EXERCISE OBJECTIVE: Put everything from the line containing "The image size is (1920, 1200)." down to the line containing "coord(19,312)" into a Markdown table with the columns Row and Line, skipping blank lines.

Stored records:

------------------------------

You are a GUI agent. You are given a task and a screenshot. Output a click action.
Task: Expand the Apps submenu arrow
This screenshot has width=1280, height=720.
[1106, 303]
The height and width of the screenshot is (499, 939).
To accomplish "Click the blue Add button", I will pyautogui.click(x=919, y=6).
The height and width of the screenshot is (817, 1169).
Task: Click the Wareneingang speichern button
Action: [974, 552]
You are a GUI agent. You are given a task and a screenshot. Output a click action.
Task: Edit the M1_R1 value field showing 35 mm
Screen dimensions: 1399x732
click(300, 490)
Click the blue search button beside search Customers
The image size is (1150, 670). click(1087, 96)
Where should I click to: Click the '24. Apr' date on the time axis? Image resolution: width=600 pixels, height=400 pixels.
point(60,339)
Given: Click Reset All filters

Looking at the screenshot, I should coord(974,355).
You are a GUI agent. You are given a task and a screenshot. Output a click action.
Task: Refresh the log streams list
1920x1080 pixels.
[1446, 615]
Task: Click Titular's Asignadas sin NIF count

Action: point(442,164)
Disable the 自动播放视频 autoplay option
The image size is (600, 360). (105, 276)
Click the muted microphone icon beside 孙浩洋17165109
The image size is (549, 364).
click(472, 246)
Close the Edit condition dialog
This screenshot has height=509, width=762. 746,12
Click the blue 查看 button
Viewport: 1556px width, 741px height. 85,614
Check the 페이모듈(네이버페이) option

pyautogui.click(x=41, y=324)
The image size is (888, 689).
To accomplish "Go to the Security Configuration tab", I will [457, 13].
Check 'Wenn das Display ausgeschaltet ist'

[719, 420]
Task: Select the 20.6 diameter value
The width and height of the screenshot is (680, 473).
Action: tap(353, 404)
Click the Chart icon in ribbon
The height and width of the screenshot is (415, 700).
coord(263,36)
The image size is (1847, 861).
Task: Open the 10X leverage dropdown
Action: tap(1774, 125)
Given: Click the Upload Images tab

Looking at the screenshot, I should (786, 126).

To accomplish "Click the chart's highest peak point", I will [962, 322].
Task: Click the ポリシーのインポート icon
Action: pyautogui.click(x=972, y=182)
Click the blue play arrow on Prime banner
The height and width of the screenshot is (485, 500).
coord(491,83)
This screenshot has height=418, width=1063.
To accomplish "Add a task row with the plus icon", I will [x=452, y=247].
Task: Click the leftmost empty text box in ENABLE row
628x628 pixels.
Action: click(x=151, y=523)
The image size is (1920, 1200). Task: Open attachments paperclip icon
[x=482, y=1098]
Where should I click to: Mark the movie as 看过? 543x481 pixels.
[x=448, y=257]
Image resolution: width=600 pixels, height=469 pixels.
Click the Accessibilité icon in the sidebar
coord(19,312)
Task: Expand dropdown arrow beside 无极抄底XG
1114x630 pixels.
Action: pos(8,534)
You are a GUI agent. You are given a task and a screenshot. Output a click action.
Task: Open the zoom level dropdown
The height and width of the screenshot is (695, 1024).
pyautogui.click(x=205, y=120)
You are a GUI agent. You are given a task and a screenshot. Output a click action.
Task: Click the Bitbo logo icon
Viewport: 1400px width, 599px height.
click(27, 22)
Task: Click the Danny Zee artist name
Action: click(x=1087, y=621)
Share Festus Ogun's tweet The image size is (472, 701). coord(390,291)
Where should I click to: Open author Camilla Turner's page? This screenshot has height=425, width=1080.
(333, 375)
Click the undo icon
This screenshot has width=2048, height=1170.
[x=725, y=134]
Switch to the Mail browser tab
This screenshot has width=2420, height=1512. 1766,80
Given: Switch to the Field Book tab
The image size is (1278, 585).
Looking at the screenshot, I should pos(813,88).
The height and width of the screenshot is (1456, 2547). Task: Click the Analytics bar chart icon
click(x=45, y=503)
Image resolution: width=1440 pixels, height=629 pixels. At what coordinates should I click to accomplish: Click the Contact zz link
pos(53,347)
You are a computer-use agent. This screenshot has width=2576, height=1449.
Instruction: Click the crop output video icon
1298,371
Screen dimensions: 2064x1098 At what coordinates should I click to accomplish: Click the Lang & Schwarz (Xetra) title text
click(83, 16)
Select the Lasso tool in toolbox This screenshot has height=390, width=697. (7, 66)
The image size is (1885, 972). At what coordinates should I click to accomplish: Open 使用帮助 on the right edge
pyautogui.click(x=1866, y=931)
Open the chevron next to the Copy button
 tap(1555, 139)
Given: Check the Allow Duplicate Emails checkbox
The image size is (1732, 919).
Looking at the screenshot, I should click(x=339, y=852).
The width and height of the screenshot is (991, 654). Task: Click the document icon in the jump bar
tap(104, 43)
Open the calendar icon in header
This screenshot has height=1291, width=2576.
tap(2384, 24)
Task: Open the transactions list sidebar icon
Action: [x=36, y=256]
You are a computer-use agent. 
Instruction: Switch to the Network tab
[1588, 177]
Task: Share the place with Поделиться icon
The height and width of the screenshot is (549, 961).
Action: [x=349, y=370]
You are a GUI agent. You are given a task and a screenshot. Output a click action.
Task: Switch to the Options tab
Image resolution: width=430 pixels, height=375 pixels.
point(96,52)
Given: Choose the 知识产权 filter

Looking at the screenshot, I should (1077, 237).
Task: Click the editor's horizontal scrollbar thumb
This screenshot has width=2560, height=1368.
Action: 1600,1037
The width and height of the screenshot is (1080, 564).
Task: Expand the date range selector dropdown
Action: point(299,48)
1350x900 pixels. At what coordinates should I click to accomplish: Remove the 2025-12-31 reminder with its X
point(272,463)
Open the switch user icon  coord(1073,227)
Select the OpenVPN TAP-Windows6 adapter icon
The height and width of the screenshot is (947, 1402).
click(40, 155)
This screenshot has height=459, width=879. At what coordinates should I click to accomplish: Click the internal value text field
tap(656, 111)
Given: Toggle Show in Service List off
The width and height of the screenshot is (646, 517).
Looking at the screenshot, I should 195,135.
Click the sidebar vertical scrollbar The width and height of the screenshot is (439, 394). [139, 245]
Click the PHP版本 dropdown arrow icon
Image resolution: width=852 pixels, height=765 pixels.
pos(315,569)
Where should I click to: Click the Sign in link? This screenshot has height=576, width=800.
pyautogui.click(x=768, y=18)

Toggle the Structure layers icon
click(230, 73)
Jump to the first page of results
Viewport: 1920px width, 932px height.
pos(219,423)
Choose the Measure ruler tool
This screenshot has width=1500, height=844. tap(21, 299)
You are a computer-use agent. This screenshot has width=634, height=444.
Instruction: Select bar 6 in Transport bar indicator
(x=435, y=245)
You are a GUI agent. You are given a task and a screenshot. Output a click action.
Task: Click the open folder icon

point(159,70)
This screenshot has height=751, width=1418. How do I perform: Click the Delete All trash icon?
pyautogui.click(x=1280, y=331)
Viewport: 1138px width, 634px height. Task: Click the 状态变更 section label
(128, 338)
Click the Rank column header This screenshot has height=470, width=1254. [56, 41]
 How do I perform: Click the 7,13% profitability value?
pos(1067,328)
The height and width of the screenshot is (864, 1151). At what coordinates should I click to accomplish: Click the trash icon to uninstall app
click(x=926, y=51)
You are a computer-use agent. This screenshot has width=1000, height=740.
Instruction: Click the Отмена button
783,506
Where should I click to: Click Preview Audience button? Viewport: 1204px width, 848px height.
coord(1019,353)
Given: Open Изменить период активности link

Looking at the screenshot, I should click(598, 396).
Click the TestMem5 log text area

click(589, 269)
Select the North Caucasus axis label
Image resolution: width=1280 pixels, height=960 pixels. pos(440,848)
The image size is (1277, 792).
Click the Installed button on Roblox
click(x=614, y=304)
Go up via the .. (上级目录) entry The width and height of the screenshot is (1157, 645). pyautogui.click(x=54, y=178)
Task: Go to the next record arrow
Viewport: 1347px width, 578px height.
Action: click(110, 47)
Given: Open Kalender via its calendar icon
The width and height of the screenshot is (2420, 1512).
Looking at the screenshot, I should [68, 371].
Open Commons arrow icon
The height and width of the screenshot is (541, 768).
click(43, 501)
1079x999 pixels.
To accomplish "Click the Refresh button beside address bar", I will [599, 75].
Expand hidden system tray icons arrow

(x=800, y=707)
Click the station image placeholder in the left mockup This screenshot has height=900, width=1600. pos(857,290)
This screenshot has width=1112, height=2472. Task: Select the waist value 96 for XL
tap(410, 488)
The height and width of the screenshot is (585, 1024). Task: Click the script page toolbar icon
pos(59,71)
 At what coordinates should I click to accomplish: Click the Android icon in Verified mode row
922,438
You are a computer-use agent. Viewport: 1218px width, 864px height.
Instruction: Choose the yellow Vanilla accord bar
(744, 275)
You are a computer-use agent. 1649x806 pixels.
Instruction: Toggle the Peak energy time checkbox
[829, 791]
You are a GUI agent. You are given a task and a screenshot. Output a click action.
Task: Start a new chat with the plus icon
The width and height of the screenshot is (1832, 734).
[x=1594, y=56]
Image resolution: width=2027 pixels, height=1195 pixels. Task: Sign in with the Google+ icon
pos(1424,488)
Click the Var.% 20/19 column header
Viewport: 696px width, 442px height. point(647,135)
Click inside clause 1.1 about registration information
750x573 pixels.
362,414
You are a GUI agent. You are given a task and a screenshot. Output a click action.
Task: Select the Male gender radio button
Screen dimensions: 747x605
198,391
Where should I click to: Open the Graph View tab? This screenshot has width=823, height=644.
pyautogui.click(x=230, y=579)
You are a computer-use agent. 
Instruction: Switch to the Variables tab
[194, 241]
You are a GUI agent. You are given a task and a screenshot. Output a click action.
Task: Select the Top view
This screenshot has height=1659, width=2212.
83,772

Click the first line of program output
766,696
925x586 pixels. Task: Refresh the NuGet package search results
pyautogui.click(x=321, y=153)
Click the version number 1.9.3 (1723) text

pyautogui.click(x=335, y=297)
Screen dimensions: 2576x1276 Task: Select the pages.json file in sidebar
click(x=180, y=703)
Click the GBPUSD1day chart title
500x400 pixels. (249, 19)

------------------------------

TASK SOLUTION:
| Row | Line |
|---|---|
| 1 | The image size is (1920, 1200). Task: Open attachments paperclip icon |
| 2 | [x=482, y=1098] |
| 3 | Where should I click to: Mark the movie as 看过? 543x481 pixels. |
| 4 | [x=448, y=257] |
| 5 | Image resolution: width=600 pixels, height=469 pixels. |
| 6 | Click the Accessibilité icon in the sidebar |
| 7 | coord(19,312) |